After several weeks in camp near Mobile, the regiment was embarked for the voyage across the Gulf of Mexico to occupy Texas on June 1. The regiment arrived at Brazos Santiago on June 6, marching to Clarksville, opposite Bagdad at the mouth of the Rio Grande on June 13. The regiment finished its active service there conducting picket and guard duty on the Mexican border before being sent to Brownsville for mustering out on August 2. After the completion of this process, the regiment departed for home on August 29. Reaching New Orleans on September 5, the regiment was transported up the Mississippi to Cairo, Illinois, where they boarded trains on the Illinois Central Railroad to Madison. The regiment was paid off and disbanded soon after it arrived there on September 17.
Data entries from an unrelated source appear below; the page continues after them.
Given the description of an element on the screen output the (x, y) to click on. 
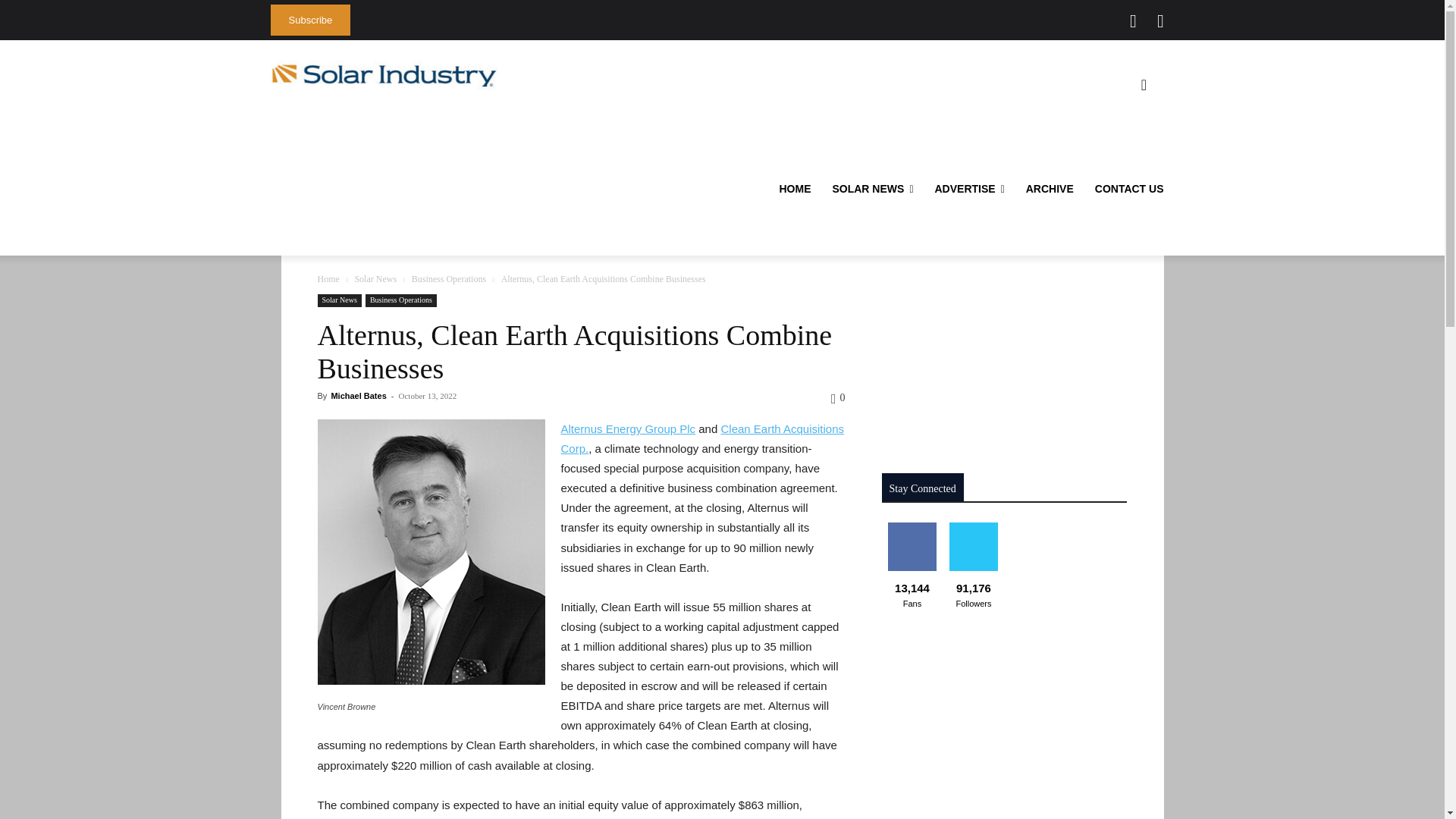
Subscribe (309, 20)
Rss (1160, 21)
Twitter (1133, 21)
Solar Industry (383, 75)
Subscribe (309, 20)
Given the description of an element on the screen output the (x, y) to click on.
==Strength and casualties==
The 27th Wisconsin was mustered in with 865 men, and gained 24 recruits in 1863, 236 in 1864, and 68 in 1865, mustering out with 585 men. A total of 1,196 men served with the regiment. According to wartime records, 244 died, four were reported missing, 56 deserted, 57 were transferred, and 248 discharged. According to Dyer's Compendium, the regiment lost 22 men killed in action or mortally wounded, and five officers and 232 men to disease, for a total of 259 deaths.